**Dataset entries**

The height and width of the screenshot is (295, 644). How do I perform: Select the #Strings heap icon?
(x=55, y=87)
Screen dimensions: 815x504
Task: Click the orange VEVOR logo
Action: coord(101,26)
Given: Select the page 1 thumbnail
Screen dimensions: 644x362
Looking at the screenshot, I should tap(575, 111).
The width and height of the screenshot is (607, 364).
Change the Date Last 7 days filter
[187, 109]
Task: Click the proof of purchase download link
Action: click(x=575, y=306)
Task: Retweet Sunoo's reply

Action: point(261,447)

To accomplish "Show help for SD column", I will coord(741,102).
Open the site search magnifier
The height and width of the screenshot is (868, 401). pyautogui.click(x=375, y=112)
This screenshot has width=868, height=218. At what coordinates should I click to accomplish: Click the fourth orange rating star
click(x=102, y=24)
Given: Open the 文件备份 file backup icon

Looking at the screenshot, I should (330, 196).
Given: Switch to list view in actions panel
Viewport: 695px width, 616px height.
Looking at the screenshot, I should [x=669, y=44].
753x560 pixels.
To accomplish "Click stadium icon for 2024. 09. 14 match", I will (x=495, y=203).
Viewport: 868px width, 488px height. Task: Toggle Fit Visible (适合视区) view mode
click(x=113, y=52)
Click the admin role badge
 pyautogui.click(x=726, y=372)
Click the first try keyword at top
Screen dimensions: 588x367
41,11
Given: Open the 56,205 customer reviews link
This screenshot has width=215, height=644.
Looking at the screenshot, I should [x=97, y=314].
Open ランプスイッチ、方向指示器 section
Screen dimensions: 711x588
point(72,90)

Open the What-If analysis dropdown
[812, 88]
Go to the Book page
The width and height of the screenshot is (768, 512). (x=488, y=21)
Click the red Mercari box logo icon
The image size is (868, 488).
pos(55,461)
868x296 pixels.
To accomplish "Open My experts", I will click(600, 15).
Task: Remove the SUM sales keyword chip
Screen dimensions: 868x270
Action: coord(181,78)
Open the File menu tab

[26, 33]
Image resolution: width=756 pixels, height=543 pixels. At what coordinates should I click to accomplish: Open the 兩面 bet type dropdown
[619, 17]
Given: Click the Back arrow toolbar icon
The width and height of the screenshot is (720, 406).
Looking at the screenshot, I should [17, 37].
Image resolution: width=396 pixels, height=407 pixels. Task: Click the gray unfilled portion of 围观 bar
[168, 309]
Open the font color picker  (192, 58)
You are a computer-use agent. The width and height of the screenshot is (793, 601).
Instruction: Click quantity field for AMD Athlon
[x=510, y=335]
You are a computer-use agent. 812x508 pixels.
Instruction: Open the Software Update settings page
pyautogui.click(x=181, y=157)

**Task to complete**
The response should contain only a verbatim copy of the lines from the line with "The image size is (868, 488)." to the final line of the records.

**Answer space**
The image size is (868, 488).
pos(55,461)
868x296 pixels.
To accomplish "Open My experts", I will click(600, 15).
Task: Remove the SUM sales keyword chip
Screen dimensions: 868x270
Action: coord(181,78)
Open the File menu tab

[26, 33]
Image resolution: width=756 pixels, height=543 pixels. At what coordinates should I click to accomplish: Open the 兩面 bet type dropdown
[619, 17]
Given: Click the Back arrow toolbar icon
The width and height of the screenshot is (720, 406).
Looking at the screenshot, I should [17, 37].
Image resolution: width=396 pixels, height=407 pixels. Task: Click the gray unfilled portion of 围观 bar
[168, 309]
Open the font color picker  (192, 58)
You are a computer-use agent. The width and height of the screenshot is (793, 601).
Instruction: Click quantity field for AMD Athlon
[x=510, y=335]
You are a computer-use agent. 812x508 pixels.
Instruction: Open the Software Update settings page
pyautogui.click(x=181, y=157)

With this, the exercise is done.